Hi,
i have a IAS 2003 he work fine with EAP-TLS and IP Phones from Alcatel and with Certificates from Alcatel.
So i want update from 2003 to 2012 R2. I install a NPS 2012 R2 and export and import the config from the IAS to the NPS 2012 and check all settings. But the IP Phones dont work with EAP-TLS.
The Client PC work.
The only different is that the Client PC work with 802.1x EAP and a internal Domain CA Certificate. And the IP Phones are Alcatel Lucent IP Touch with a Certificate from Alcatel. I import the Root CA from Alcatel and the Intermediate Certfication to the NPS Server (same as by the IAS Server) but it dont work. On the IAS 2003 it work fine with this setup.
Here the error:
Reason Code: 16
Reason: Authentication failed due to a user credentials mismatch. Either the user name provided does not map to an existing user account or the password was incorrect.

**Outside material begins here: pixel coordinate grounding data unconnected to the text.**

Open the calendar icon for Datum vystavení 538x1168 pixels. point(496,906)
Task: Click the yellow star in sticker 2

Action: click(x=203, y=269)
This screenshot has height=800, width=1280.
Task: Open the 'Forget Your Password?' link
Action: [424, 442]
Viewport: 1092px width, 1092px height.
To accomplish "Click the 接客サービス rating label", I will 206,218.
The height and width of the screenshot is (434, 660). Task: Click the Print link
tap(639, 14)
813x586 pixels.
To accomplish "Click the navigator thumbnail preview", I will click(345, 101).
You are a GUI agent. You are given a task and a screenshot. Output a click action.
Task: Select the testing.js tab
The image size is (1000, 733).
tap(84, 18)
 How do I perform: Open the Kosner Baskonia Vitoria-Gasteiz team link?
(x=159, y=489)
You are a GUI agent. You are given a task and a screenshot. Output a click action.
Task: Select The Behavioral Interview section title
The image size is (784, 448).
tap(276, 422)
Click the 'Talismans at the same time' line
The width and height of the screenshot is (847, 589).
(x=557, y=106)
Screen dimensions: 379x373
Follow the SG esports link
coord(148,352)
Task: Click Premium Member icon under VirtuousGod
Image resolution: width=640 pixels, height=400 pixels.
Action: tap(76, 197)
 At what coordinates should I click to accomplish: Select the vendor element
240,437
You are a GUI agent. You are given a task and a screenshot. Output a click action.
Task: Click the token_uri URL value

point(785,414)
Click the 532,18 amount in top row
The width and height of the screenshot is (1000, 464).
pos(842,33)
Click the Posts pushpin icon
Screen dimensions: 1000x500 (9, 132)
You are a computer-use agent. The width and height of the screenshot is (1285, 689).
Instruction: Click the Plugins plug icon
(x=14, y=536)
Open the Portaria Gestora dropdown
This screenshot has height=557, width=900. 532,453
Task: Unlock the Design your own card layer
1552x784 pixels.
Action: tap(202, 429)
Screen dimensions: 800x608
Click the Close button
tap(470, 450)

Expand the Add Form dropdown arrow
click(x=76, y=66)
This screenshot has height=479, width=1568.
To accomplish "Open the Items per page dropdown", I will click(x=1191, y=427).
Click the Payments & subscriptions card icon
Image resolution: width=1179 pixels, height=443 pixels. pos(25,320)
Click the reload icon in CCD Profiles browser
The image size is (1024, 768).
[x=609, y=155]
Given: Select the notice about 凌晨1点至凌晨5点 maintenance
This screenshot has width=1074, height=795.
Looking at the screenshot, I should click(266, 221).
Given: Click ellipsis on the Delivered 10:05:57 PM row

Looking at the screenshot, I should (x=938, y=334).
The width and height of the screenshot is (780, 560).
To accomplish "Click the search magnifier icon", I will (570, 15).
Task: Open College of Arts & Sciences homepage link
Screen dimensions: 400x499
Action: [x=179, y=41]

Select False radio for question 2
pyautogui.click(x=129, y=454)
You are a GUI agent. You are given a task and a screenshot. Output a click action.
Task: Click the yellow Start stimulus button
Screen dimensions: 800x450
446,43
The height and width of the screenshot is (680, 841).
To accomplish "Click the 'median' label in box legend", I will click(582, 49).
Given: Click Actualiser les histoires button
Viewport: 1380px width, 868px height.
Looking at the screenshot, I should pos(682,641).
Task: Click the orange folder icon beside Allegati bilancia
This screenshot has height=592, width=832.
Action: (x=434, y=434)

But if i disable the username for the IP Phone i get this message:
Reason Code: 34
Reason: The user or computer account that is specified in the RADIUS Access-Request message is disabled.
So i think that the Map to an existing user account work fine.
The Probleme is that i cannot export the Certificate from the Ip Phone. I have only the Root Certificate.
Have someone any idea?